* **What the task asks**
Beneath this task are the entries; from the line with "Select the orange smiley face boom thumbnail" through the last one, transcribe every line exactly and nothing else, skipping pictures.

Pixel coordinate grounding data
++++++++++++++++++++

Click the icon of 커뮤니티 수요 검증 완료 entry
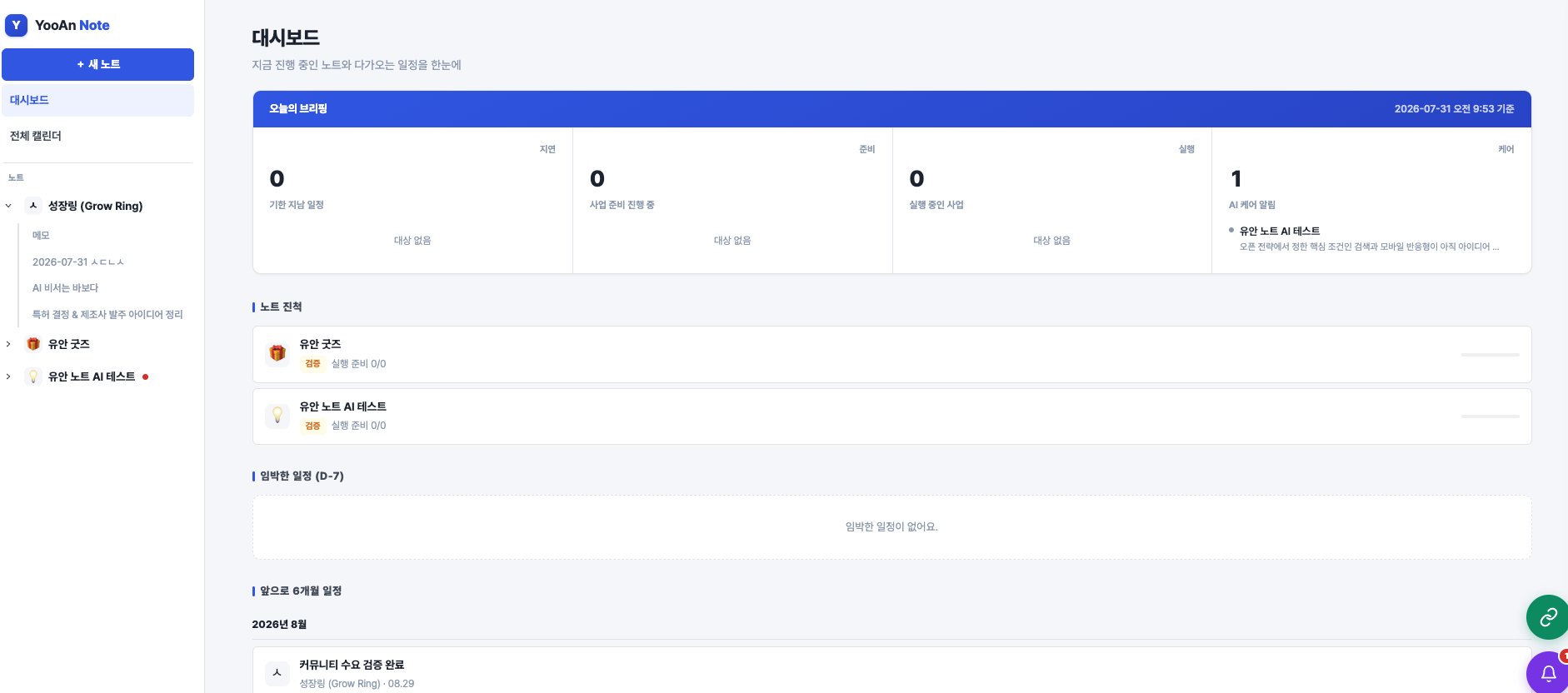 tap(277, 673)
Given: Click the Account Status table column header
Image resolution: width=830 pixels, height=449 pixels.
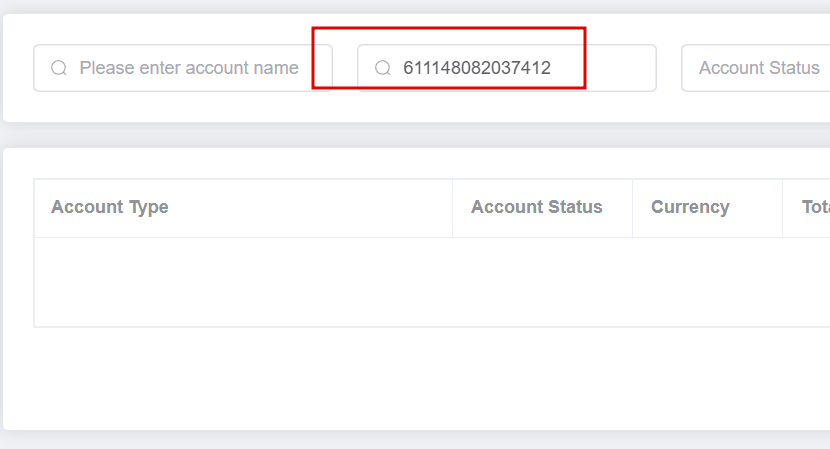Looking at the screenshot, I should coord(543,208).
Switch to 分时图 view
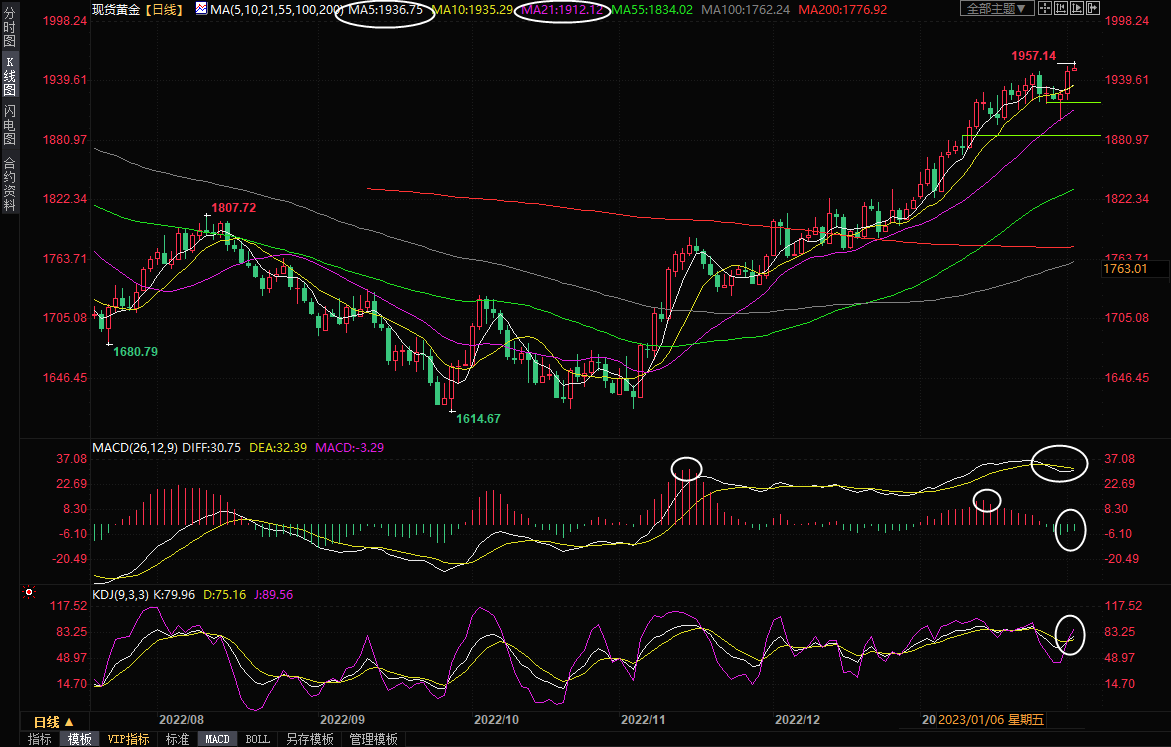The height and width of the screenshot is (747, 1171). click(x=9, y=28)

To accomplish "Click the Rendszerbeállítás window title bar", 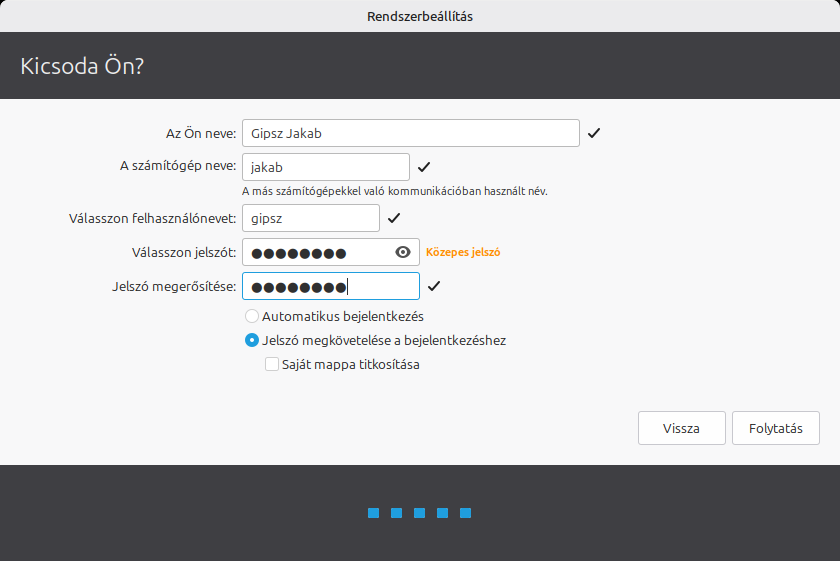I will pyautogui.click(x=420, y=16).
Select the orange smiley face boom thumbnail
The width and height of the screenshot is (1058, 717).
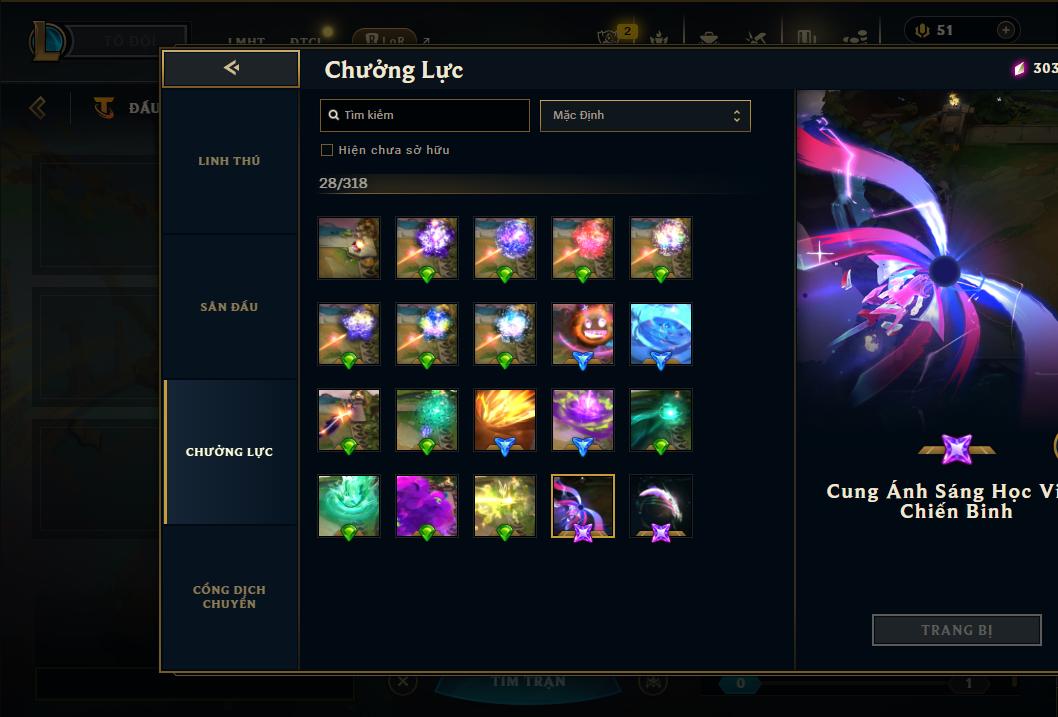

++++++++++++++++++++

* **Response to this exercise**
Select the orange smiley face boom thumbnail
The width and height of the screenshot is (1058, 717).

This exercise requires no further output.